Give a dog a bad name
This week’s fireworks night brought the usual outpouring of complaints from dog owners as their pooches crouched in fear of the loud bangs, which of course, because of their acute sensory powers, sound four times louder than they do to us mere humans.
I fully expected Ted, my border collie, to be terrified being a sensitive natured dog, however, he seemed unperturbed. In fact, it was me who was more bothered, as I had an early flight, and the amazing technicolour displays nearby got a definite ‘bah humbug’ response.
It’s easy for us to fall into the trap of predicting conclusions based on what we think founded on firmly held assumptions. I recently found some dusty, old European Foundation Quality Management (EFQM) documents from my time in Johnson & Johnson Medical. Amongst these was a memorable, if cheesy acronym, ‘assume makes an ass out of u and me’.
Against the backdrop of the USA midterms, an interesting article by Daniel Finkelstein in The Times this week, warns against attributing electoral triumph or disaster to irrelevant factors whilst ignoring sophisticated, statistical analysis.
Donald Trump’s surprise victory in 2016 wasn’t a surprise to American political scientists Sides and Vavreck, whose recent book Identity Crisis, reviews the rise of Trump, according to Finkelstein. Knowing a few facts can make it possible to predict which party will win even if you don’t know the candidates. These core fundamentals are the change in gross domestic product from the first quarter to the third quarter of the election year, the President’s approval rating, the presence of an incumbent, and how many consecutive terms a party has enjoyed.

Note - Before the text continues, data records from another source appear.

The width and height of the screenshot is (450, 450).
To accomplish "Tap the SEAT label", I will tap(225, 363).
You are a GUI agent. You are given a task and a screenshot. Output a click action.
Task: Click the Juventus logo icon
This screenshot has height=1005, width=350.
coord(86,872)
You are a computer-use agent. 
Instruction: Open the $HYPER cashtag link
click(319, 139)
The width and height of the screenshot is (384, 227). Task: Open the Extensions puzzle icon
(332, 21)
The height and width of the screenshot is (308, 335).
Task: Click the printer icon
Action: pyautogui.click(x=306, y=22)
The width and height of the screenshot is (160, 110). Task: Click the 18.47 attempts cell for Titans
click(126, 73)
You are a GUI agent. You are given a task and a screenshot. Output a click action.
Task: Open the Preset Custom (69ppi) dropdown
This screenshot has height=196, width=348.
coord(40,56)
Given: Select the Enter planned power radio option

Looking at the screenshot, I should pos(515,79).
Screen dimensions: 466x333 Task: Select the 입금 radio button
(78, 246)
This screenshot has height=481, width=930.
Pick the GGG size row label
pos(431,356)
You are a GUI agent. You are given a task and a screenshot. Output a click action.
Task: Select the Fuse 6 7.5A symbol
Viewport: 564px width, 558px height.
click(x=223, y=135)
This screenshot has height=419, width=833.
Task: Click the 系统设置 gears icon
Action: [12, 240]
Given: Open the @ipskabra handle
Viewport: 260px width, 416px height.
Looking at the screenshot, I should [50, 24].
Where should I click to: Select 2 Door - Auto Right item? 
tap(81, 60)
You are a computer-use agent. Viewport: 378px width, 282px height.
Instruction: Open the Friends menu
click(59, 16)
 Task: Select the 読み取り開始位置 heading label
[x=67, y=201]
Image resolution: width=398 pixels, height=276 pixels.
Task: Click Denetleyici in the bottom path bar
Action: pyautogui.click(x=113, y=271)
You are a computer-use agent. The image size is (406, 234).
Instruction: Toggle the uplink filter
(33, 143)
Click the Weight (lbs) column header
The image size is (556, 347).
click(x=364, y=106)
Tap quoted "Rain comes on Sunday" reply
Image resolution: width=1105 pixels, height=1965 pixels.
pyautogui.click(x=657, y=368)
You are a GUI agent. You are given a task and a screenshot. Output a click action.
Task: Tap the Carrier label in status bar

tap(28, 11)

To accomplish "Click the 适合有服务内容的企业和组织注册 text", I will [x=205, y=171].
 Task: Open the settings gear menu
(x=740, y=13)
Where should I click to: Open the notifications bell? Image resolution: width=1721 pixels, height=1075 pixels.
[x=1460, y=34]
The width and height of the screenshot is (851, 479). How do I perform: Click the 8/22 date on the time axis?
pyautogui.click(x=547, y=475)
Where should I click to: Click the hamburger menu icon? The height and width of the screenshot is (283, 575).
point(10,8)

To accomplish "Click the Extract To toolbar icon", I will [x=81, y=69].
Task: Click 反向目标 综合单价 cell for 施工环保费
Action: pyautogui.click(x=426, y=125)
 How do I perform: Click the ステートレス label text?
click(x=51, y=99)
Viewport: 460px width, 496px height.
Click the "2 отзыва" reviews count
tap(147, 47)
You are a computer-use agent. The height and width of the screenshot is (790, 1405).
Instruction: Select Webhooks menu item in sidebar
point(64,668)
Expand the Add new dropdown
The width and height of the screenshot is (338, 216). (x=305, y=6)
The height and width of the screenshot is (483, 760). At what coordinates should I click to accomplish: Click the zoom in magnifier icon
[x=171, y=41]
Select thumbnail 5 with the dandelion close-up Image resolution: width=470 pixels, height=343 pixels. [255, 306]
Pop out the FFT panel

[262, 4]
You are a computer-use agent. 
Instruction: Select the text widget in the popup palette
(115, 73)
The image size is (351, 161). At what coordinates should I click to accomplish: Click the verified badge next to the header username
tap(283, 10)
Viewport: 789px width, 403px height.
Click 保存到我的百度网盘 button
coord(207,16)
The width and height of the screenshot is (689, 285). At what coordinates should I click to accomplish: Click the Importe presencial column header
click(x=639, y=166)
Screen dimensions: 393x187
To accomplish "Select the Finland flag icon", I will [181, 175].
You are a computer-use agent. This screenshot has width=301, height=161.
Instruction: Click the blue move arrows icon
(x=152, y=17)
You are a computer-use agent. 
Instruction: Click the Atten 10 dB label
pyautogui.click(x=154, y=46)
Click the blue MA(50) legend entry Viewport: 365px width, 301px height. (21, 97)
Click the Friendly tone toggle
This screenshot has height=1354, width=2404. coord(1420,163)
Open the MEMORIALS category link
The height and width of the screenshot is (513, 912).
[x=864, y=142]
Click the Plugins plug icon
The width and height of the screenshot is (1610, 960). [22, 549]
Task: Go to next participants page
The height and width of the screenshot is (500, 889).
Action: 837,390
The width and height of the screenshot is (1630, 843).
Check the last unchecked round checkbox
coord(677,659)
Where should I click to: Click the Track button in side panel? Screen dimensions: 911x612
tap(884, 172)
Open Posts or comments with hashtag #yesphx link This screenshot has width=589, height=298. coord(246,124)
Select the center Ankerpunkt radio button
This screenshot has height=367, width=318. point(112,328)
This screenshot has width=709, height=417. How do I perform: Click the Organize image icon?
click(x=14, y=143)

The simplistic world of right and left in politics, and the categories A, B and C in marketing parlance, are being challenged as new social forces make predictions less possible and relying on assumptions dangerous. One of the biggest assumptions made when looking at customer categories is the difference between millennials and an older generation.
Digital natives don’t want to speak. They don’t want to work in the way that previous generations did, but simply earn enough for their next travel experience. Older people are technology laggards and want more personal attention. Millennials aren’t resilient - they’re a ‘snowflake’ generation, older generations are made of sterner stuff. Some of this may be true but much is open to challenge.
At a recent CCA financial services roundtable we heard about a 96-year-old who was educating the bank staff on app features they weren’t aware of! Equally many of the young people I know are desperate to earn enough to put a deposit on their first flat - not so different as my generation after all.
This week we hosted a session at CCA HQ with some members to look at what sort of learning and development is required to equip frontline staff with the necessary skills to make more important decisions rather than ‘pass the baton’. The point was well made that we need to dispel assumptions about existing abilities and instead conduct some rigorous assessment of what exists - it may just be that outdated systems and automated decision trees are acting as barriers to rational and emotional decision making based on experience.
This year’s Convention theme, ‘Customer Experience Reimagined’ is built on the notion that we need refreshed thinking about what options are available when aiming to improve experiences. The event has more keynote debates and round-table discussion than ever before and there’s no shortage of experienced professionals to help stop us falling into the ‘assume’ trap.